If the magnification and good light doesn't reveal any shine, I may do a light nail drag to feel for a tiny wire, and only touch the hair on the back of the wrist. If it will shave, you can feel it without actually shaving a patch. All you need to do is touch the hair about 1/8" above the skin. If the blade is dull, it will slide over the hair, as it pushes it over. If it is sharp, you can feel it grab as it starts to cut just a few hairs. That is all I need.

One last thing. Lots of kids learned from Gramps that the last step in sharpening is to wipe the blade across their palm away from the edge. I have heard and read this numerous times from some who think that this somehow improves the edge.

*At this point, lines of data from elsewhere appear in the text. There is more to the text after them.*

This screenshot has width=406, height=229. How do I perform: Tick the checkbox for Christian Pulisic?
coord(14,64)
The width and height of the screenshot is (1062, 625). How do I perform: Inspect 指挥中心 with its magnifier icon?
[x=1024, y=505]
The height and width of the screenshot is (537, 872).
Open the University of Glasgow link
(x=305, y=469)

Back when Gramps sharpened the blade that he shaved his face with, he may or may not have known that stropping can leave a little line of waxy crud just back from the edge. If you don't wipe it off, it can be just enough to lay a hair down, rather than shear off. But I just can't understand how anyone can believe that the mere wiping a blade across your hand could improve the steel, or the cutting edge.

philip's picture

(post #104369, reply #13 of 16)

Admiral Keith,
You are introducing an element of inconsistency with your 1/8th hair : some folk have hairs that stand up like burnt corn stalks in a field whilst others have virtually none, or just a silky down, making it very difficult to cut one half way through. And what about the ladies ? What are they to do?

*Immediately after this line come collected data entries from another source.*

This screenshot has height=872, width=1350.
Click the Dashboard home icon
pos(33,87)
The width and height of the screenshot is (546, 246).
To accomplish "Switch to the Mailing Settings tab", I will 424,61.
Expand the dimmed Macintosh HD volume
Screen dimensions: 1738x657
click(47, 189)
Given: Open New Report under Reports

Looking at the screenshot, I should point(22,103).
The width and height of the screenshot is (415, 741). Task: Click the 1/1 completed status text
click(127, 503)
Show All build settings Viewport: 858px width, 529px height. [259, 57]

I have observed one or two Old Boys putting the finishing touches to those Stanley plane blades by use of a rapid hand stroking action imparted to the bevel side and back alternately, at great speed, so fast that there is ####slapping sound. I think it was more for effect than anything else but then again when the hands are ape- like one might expect the skin to be thick, rough and leather-like, possibly having a strop effect, or maybe removing the last vestiges of wire edge?

Philip Marcou
Philip Marcou
KeithNewton's picture

(post #104369, reply #14 of 16)

Hey Mook,
Well as usual, you are probably right. I hadn't thought of it like that. This may not work for all hominids equally.

I like to kid that I grew up so far back in the woods, that I was well into my teens before I stood fully erect, and stopped dragging my knuckles when I walked. Ha So I guess your milage may differ.

joinerswork's picture

(post #104369, reply #15 of 16)

Keith,


In Hasluck's Manual of Traditional Woodcarving, he mentions the habit of old-school proffessional carvers of stropping their tools on the palm of a hand prior to getting back to work after a pause for sharpening.  According to him, these guys' hands were pretty heavily callussed, from years of hitting the tool with the heel of a hand rather than a mallet.

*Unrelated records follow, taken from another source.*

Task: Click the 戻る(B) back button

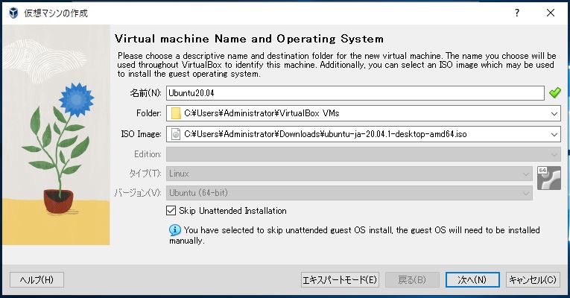Action: click(x=412, y=280)
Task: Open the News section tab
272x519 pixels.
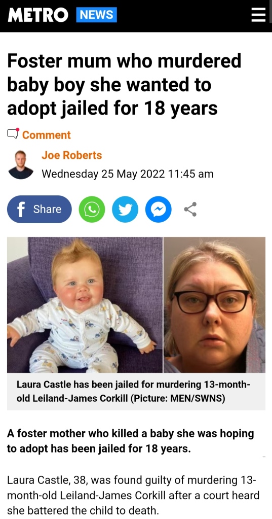Action: pyautogui.click(x=96, y=15)
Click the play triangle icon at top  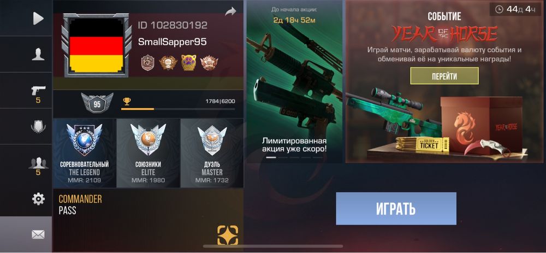tap(38, 18)
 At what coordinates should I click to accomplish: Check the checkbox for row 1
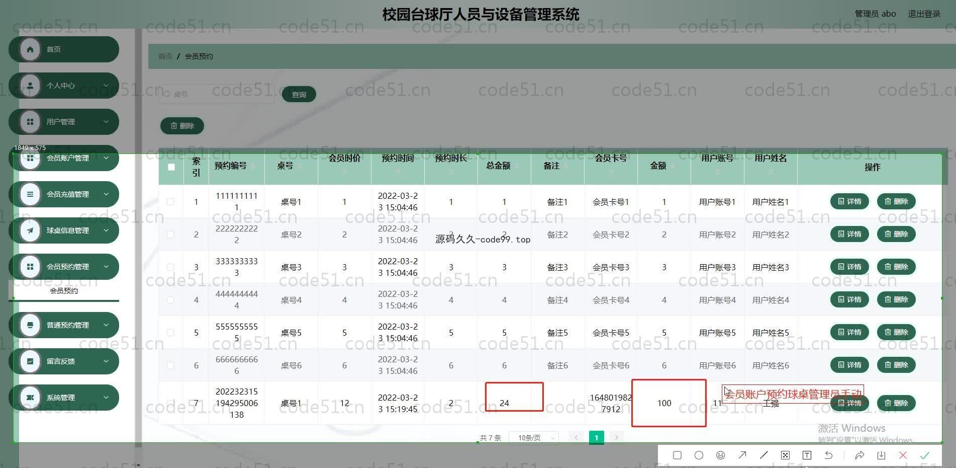click(170, 202)
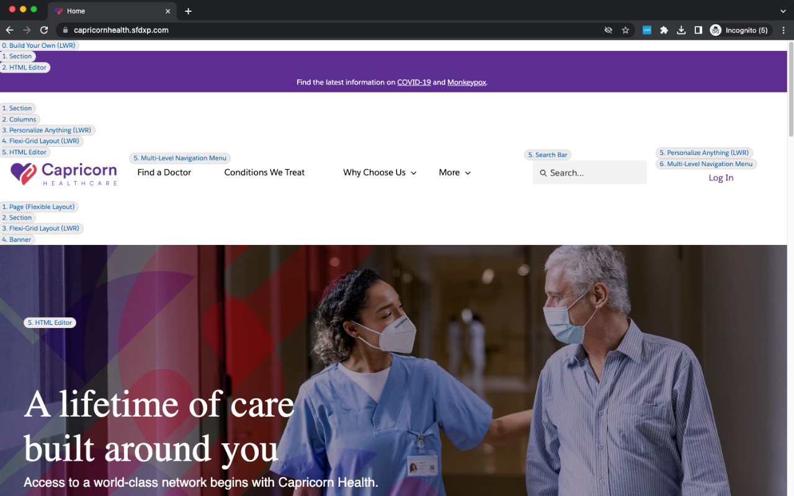Image resolution: width=794 pixels, height=496 pixels.
Task: Click the tab list chevron at top right
Action: 783,11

A friend keeps a piece of a brown paper bag  on hand for stropping.  He claims it is just abrasive enough to finish the polishing of the edge.  I sometimes use the palm of my hand, a pant-leg, or the top of my shoe, as much to pick up any remaining oil from the stones as to wear those teensy-weensy metal crumbs off the edge.


Ray

KeithNewton's picture

(post #104369, reply #16 of 16)

Yea Ray, I know, and I give my blades a clean-up swipe, but to actually improve the edge with a bare hand, or leather without compound, would call for a metal with a hardness closer to mercury than tool steel.

I don't understand why some people just can't sharpen. I have used a couple of carpenters to help me with projects in the last couple of years that carry knives so dull that I could see the shine across the room. They couldn't even sharpen a pencil with them. I offered to sharpen it for one of them, and he would notlet me, for fear of cutting himself.